Крысы рылись в костях. Он медленно вытащил нож из-под своей разорванной одежды. Нож был дан ему в обмен на информацию, хотя он сказал бы детям, где находится туннель и без подарка. Он сказал бы, потому что его долг — помогать им, помогать всем подданным короля. Он был капитаном королевских «драконов», и присяга обязывала его защищать владения короля, его собственность, подданных.
Крысы не были подданными короля.
Кости валялись вблизи от его цепей, он был быстр и точен. Одну крысу он убил на месте, другую поймал за хвост.
Она верещала и пыталась его укусить и поцарапать. Он убил ее ударом об пол. Собаки проснулись от звона цепей. Эйка спали. Он утихомирил собак. Эти твари питались лучше, чем он, потому что не отказывались от человечины. Он снял с крыс шкурки и съел их сырыми.
Сейчас он был не лучше Эйка — уже не человек, но еще не собака. Ему захотелось плакать, но слез не было. Его постоянно мучила жажда. Жрец иногда вспоминал и давал ему воду. Однажды его пожалела рабыня и поплатилась за это жизнью.

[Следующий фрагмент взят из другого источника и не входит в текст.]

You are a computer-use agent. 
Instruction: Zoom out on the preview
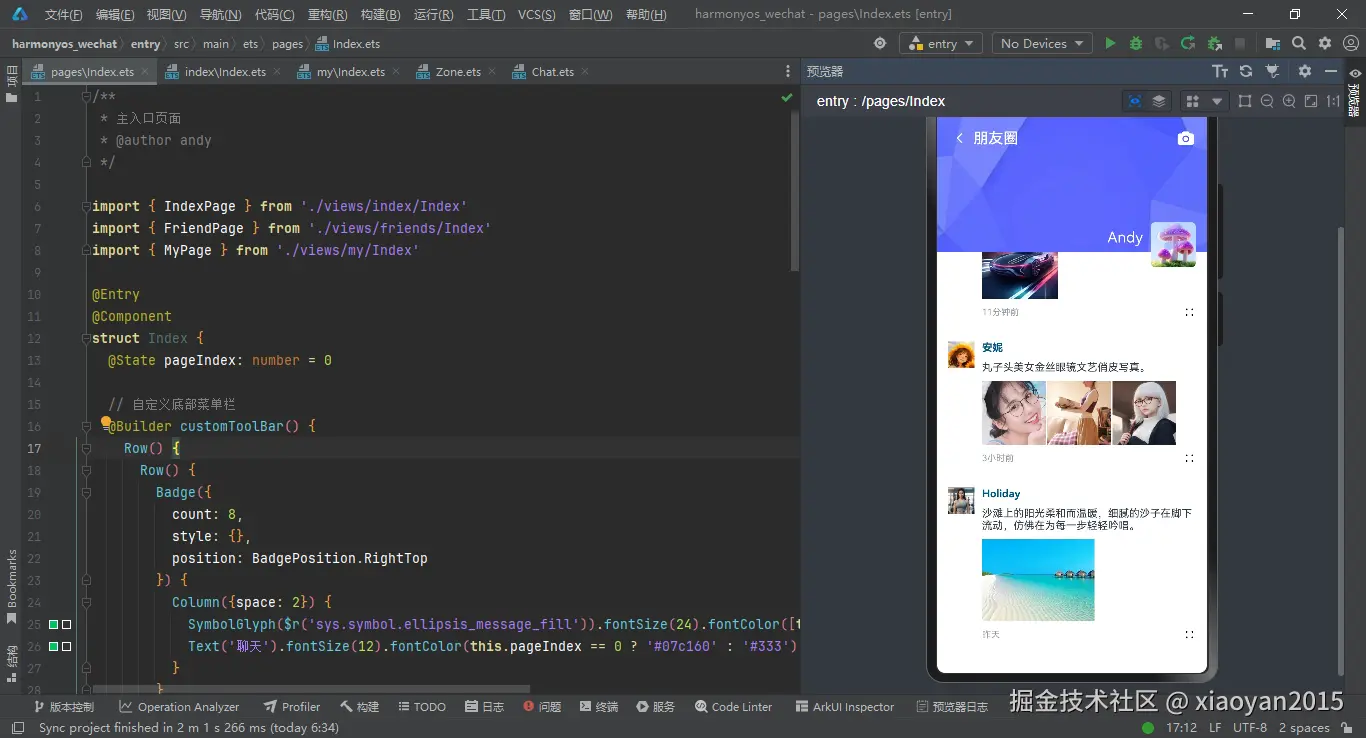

Эйка спали. Он попытался распилить цепь ножом, но лишь затупил его. Он спрятал нож и прилег. Железный ошейник резал шею, и он повернулся, чтобы ослабить боль. Знак «орла» лежал у сердца, приятно холодя кожу.
О Владычица, вот бы выспаться, проспать всю ночь целиком, без снов. Вот бы отдохнуть! Но проснувшиеся собаки пыхтели, распространяя вокруг себя запах смерти.
Подъем!
Что-то случилось. Потянув носом воздух, Ханна поняла, что именно произошло. Сильный, пронизывающий до костей ветер задувал на чердак, вороша сено. Что-то холодное упало на губы. Она слизнула это. Снег.
Снег продолжал падать на лицо, задуваемый сквозняком. Ветер завывал на чердаке. Незакрытая дверь все время хлопала. Где-то лаяла собака. В отдалении кто-то кричал, поднимая тревогу. Наконец ветер рванул так, что затряслась и заходила ходуном вся конюшня, «львы» проснулись.